→ **Exercise requirements**: Reproduce word for word the stretch of the Khayerkhal village text from "Village in West" through "last 20 years.".

→ **Exercise text**:
┏━━
= Khayerkhal =

Village in West Bengal, India

Khayerkhal is a village situated under the Maynaguri block at "Padamati I Gram Panchayat" in Jalpaiguri District, West Bengal, India. Its length round covers around 4-4.5 km. Its total population is 2471 of which 1315 are male and 1156 female, occupying 560 households. The total families are 282 and BPL families are 237. (all data in 2006*)

==Assets and resources at Khayerkhal==
Human resources:
Professional levels:
Medical-doctors, compounders, LMP, Homeopathic doctors:
One Homeopathic doctor who has chamber at the Bhotepatti and he has been providing service to the poor people for last 20 years.

Engineering:
There is no such technical or engineering person at this area though there are many graduate and master's degree youths.

Agriculture:
Most of the householders are involved in the agriculture field. There are 353 families purely based on agriculture though few of them are recently involved in tea plantation.

Quake:
One quake doctor at this sansad has reputation to provide the health service and many of the villagers rely on him as a local doctor.

People with special knowledge:
Bhupali Roy, from 'Arjunerbari' habitation is an artist in ceramic materials and a group of 'Lokogiti' led by 'Anjali RoyDakua' has district and state level reputation as well as they are involved in various awareness generation programme.

Gender:
There are 2473 people living in the Khayerkhal sansad: 1241 male, 1232 female, 1035 youths, 521 boys and 514 girls. Most of the young women including aged are included in Self Help Group (SHG). There are 23 numbers are SHGs formed by Panchayet and around 250 women are involved in bank linkage programme. The 37 males consist of youth and aged farmers taking initiatives for socio-economic development under the farmers club. Its governance is developed as they are jointly participating in planning and implement the activities. The deprived section of the society gets social support from other stakeholders when emergency / critical issues like daughter marriage, serious health problem etc. arises.

Formal and informal groups:
The formal like SHGs, Farmers club etc. informal groups like SUS, Artist group etc. evolved as local level institutions that are working towards community development and extending their helping hands to local governance.

Common rules:
•	The common rule is that the common people will be participating in whatever activities undertaken by formal and informal groups and same time PRI member and GUS will be involved in.
•	The outcome of any activities will be shared at open platform as well as reporting to the GP Pradhan.
•	The documentation / book keeping on different activities of SHGs, Fanners club etc. will be maintained by Khayerkhal SUS.
•	The SUS and GUS have a responsibility to conduct the meeting
as well as mobilizing the other stakeholders within the areas.

Collective representation:
The GUS and other stakeholders including community are addressing identifying the developmental issues. Some of the issues are solved by themselves and other issues are addressed to the PRI.
•	The district and block level agriculture department, SUS and GUS are collectively organizing the meeting on different crops to maximize the crop yields.
•	The people planning developed by the community/SUS and
GUS appreciated in the programme of SRD (P& RD Dept.s.).
•	The enrolment and attendance of the children is increased as well as implementation of schemes is improving by collective representation of SUS and GUS.
┗━━
[Collected data]
┏━━
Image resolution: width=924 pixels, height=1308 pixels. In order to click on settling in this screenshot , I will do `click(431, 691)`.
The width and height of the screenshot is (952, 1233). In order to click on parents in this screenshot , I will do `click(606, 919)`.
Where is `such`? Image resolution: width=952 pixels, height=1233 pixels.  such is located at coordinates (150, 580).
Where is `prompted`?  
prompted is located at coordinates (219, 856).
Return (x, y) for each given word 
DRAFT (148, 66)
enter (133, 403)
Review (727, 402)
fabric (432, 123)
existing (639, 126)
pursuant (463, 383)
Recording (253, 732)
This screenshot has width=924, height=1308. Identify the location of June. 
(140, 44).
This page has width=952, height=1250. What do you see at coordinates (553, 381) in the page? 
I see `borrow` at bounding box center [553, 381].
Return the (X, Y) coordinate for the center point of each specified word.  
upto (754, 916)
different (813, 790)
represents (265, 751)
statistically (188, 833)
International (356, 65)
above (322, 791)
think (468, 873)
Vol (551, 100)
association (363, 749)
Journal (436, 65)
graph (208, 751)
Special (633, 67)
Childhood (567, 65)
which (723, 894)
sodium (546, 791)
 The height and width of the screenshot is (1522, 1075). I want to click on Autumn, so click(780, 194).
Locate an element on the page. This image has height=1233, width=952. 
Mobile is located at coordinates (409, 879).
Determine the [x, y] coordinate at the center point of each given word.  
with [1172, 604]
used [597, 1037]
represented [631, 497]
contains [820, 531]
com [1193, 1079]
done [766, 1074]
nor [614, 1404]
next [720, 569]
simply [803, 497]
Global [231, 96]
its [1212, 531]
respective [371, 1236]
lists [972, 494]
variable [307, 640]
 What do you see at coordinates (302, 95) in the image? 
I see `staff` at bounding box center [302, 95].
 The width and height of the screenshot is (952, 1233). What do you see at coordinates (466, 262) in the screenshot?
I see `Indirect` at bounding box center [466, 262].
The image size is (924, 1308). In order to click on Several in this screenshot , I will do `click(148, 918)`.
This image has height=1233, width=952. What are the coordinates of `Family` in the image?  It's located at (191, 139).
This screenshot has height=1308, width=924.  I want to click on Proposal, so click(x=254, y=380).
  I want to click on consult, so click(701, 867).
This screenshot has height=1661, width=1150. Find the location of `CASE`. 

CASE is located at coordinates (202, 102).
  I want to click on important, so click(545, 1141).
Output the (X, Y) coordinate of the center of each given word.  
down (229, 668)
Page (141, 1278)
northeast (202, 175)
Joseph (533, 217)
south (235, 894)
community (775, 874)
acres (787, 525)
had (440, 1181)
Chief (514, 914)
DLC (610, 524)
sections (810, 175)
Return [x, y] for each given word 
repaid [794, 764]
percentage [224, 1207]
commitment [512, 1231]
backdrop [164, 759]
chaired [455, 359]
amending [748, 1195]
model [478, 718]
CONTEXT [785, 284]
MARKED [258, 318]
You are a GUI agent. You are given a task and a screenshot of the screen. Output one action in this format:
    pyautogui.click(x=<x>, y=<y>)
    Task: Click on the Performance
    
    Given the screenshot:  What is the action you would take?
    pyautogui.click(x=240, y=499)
┗━━
→ **Output of the task**:
Village in West Bengal, India

Khayerkhal is a village situated under the Maynaguri block at "Padamati I Gram Panchayat" in Jalpaiguri District, West Bengal, India. Its length round covers around 4-4.5 km. Its total population is 2471 of which 1315 are male and 1156 female, occupying 560 households. The total families are 282 and BPL families are 237. (all data in 2006*)

==Assets and resources at Khayerkhal==
Human resources:
Professional levels:
Medical-doctors, compounders, LMP, Homeopathic doctors:
One Homeopathic doctor who has chamber at the Bhotepatti and he has been providing service to the poor people for last 20 years.